**Goal:**
Reproduce every one of the following rows verbatim.

Click-target data
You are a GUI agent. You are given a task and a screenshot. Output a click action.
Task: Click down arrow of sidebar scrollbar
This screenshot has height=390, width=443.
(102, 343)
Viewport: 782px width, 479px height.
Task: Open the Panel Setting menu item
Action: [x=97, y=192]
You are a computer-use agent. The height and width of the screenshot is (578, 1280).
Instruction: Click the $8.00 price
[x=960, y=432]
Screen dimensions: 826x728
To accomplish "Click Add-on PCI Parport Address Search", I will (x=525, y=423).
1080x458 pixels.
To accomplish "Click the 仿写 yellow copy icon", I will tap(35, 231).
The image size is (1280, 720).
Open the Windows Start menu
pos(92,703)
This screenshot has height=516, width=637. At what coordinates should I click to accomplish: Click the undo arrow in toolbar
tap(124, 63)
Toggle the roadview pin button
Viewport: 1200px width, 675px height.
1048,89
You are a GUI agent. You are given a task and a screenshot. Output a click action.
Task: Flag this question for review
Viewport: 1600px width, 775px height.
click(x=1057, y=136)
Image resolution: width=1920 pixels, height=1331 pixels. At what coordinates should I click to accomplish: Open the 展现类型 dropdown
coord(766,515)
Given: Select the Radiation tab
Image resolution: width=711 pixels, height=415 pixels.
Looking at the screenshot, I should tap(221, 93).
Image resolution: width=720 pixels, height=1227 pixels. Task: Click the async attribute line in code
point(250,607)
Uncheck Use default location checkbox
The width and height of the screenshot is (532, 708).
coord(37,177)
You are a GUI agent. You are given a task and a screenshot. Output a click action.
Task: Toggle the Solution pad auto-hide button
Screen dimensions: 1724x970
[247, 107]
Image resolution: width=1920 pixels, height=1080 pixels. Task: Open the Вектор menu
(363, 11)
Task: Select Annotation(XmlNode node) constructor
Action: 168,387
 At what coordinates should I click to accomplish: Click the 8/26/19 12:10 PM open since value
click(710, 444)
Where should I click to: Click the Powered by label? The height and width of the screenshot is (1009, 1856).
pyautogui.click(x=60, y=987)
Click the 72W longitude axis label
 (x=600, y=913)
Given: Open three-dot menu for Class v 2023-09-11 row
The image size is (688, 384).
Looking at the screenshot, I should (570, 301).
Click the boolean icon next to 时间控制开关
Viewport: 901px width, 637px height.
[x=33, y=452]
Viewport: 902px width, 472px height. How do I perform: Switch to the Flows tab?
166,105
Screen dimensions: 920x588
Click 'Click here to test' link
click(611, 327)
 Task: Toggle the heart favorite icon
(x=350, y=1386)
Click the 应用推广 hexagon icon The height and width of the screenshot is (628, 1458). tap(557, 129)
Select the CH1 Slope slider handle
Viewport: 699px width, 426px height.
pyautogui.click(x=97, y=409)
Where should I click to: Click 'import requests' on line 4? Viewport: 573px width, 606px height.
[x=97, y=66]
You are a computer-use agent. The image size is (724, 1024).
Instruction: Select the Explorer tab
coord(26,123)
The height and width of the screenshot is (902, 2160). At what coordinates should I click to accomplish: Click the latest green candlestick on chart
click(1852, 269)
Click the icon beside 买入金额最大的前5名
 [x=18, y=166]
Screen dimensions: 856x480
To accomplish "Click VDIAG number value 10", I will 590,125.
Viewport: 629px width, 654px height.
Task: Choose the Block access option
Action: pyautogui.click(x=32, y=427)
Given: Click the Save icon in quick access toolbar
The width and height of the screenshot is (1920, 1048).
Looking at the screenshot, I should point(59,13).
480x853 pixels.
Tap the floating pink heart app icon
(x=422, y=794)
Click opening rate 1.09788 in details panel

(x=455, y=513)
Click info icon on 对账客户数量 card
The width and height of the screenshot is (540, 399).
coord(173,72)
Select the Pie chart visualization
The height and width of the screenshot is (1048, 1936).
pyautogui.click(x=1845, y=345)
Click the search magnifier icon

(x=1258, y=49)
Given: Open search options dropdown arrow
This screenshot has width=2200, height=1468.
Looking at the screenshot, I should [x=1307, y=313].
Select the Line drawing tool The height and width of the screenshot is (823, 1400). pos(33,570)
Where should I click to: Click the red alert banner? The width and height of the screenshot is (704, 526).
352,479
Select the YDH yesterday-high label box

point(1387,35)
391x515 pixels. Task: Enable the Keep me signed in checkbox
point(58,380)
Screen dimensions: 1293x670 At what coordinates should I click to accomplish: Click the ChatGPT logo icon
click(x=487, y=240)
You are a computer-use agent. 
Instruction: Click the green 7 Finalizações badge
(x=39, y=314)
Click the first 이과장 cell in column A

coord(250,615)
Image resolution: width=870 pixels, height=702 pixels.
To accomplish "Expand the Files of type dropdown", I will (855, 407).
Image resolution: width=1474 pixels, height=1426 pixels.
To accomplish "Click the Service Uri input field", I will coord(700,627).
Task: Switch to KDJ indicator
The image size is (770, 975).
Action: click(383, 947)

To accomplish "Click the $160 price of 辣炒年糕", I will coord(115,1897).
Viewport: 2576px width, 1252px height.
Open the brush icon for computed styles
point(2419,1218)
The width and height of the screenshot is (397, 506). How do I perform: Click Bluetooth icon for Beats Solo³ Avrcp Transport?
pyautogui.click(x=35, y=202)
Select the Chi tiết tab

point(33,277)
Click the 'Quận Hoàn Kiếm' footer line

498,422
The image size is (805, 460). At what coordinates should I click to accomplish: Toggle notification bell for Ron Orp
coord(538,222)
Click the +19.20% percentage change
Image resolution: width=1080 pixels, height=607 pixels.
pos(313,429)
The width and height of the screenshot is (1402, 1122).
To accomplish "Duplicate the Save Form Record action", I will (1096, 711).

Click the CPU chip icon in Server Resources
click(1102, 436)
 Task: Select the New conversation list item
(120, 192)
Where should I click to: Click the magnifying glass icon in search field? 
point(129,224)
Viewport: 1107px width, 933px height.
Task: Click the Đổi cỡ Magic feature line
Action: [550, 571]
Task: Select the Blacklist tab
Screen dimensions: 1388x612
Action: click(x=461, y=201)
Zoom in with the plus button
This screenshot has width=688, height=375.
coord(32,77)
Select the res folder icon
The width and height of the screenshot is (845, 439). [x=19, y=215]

**Correct result:**
You are a GUI agent. You are given a task and a screenshot. Output a click action.
Task: Click down arrow of sidebar scrollbar
This screenshot has height=390, width=443.
(102, 343)
Viewport: 782px width, 479px height.
Task: Open the Panel Setting menu item
Action: [x=97, y=192]
You are a computer-use agent. The height and width of the screenshot is (578, 1280).
Instruction: Click the $8.00 price
[x=960, y=432]
Screen dimensions: 826x728
To accomplish "Click Add-on PCI Parport Address Search", I will (x=525, y=423).
1080x458 pixels.
To accomplish "Click the 仿写 yellow copy icon", I will tap(35, 231).
The image size is (1280, 720).
Open the Windows Start menu
pos(92,703)
This screenshot has height=516, width=637. At what coordinates should I click to accomplish: Click the undo arrow in toolbar
tap(124, 63)
Toggle the roadview pin button
Viewport: 1200px width, 675px height.
1048,89
You are a GUI agent. You are given a task and a screenshot. Output a click action.
Task: Flag this question for review
Viewport: 1600px width, 775px height.
click(x=1057, y=136)
Image resolution: width=1920 pixels, height=1331 pixels. At what coordinates should I click to accomplish: Open the 展现类型 dropdown
coord(766,515)
Given: Select the Radiation tab
Image resolution: width=711 pixels, height=415 pixels.
Looking at the screenshot, I should tap(221, 93).
Image resolution: width=720 pixels, height=1227 pixels. Task: Click the async attribute line in code
point(250,607)
Uncheck Use default location checkbox
The width and height of the screenshot is (532, 708).
coord(37,177)
You are a GUI agent. You are given a task and a screenshot. Output a click action.
Task: Toggle the Solution pad auto-hide button
Screen dimensions: 1724x970
[247, 107]
Image resolution: width=1920 pixels, height=1080 pixels. Task: Open the Вектор menu
(363, 11)
Task: Select Annotation(XmlNode node) constructor
Action: 168,387
 At what coordinates should I click to accomplish: Click the 8/26/19 12:10 PM open since value
click(710, 444)
Where should I click to: Click the Powered by label? The height and width of the screenshot is (1009, 1856).
pyautogui.click(x=60, y=987)
Click the 72W longitude axis label
 (x=600, y=913)
Given: Open three-dot menu for Class v 2023-09-11 row
The image size is (688, 384).
Looking at the screenshot, I should (570, 301).
Click the boolean icon next to 时间控制开关
Viewport: 901px width, 637px height.
[x=33, y=452]
Viewport: 902px width, 472px height. How do I perform: Switch to the Flows tab?
166,105
Screen dimensions: 920x588
Click 'Click here to test' link
click(611, 327)
 Task: Toggle the heart favorite icon
(x=350, y=1386)
Click the 应用推广 hexagon icon The height and width of the screenshot is (628, 1458). tap(557, 129)
Select the CH1 Slope slider handle
Viewport: 699px width, 426px height.
pyautogui.click(x=97, y=409)
Where should I click to: Click 'import requests' on line 4? Viewport: 573px width, 606px height.
[x=97, y=66]
You are a computer-use agent. The image size is (724, 1024).
Instruction: Select the Explorer tab
coord(26,123)
The height and width of the screenshot is (902, 2160). At what coordinates should I click to accomplish: Click the latest green candlestick on chart
click(1852, 269)
Click the icon beside 买入金额最大的前5名
 [x=18, y=166]
Screen dimensions: 856x480
To accomplish "Click VDIAG number value 10", I will 590,125.
Viewport: 629px width, 654px height.
Task: Choose the Block access option
Action: pyautogui.click(x=32, y=427)
Given: Click the Save icon in quick access toolbar
The width and height of the screenshot is (1920, 1048).
Looking at the screenshot, I should point(59,13).
480x853 pixels.
Tap the floating pink heart app icon
(x=422, y=794)
Click opening rate 1.09788 in details panel

(x=455, y=513)
Click info icon on 对账客户数量 card
The width and height of the screenshot is (540, 399).
coord(173,72)
Select the Pie chart visualization
The height and width of the screenshot is (1048, 1936).
pyautogui.click(x=1845, y=345)
Click the search magnifier icon

(x=1258, y=49)
Given: Open search options dropdown arrow
This screenshot has width=2200, height=1468.
Looking at the screenshot, I should [x=1307, y=313].
Select the Line drawing tool The height and width of the screenshot is (823, 1400). pos(33,570)
Where should I click to: Click the red alert banner? The width and height of the screenshot is (704, 526).
352,479
Select the YDH yesterday-high label box

point(1387,35)
391x515 pixels. Task: Enable the Keep me signed in checkbox
point(58,380)
Screen dimensions: 1293x670 At what coordinates should I click to accomplish: Click the ChatGPT logo icon
click(x=487, y=240)
You are a computer-use agent. 
Instruction: Click the green 7 Finalizações badge
(x=39, y=314)
Click the first 이과장 cell in column A

coord(250,615)
Image resolution: width=870 pixels, height=702 pixels.
To accomplish "Expand the Files of type dropdown", I will (855, 407).
Image resolution: width=1474 pixels, height=1426 pixels.
To accomplish "Click the Service Uri input field", I will coord(700,627).
Task: Switch to KDJ indicator
The image size is (770, 975).
Action: click(383, 947)

To accomplish "Click the $160 price of 辣炒年糕", I will coord(115,1897).
Viewport: 2576px width, 1252px height.
Open the brush icon for computed styles
point(2419,1218)
The width and height of the screenshot is (397, 506). How do I perform: Click Bluetooth icon for Beats Solo³ Avrcp Transport?
pyautogui.click(x=35, y=202)
Select the Chi tiết tab

point(33,277)
Click the 'Quận Hoàn Kiếm' footer line

498,422
The image size is (805, 460). At what coordinates should I click to accomplish: Toggle notification bell for Ron Orp
coord(538,222)
Click the +19.20% percentage change
Image resolution: width=1080 pixels, height=607 pixels.
pos(313,429)
The width and height of the screenshot is (1402, 1122).
To accomplish "Duplicate the Save Form Record action", I will (1096, 711).

Click the CPU chip icon in Server Resources
click(1102, 436)
 Task: Select the New conversation list item
(120, 192)
Where should I click to: Click the magnifying glass icon in search field? 
point(129,224)
Viewport: 1107px width, 933px height.
Task: Click the Đổi cỡ Magic feature line
Action: [550, 571]
Task: Select the Blacklist tab
Screen dimensions: 1388x612
Action: click(x=461, y=201)
Zoom in with the plus button
This screenshot has width=688, height=375.
coord(32,77)
Select the res folder icon
The width and height of the screenshot is (845, 439). [x=19, y=215]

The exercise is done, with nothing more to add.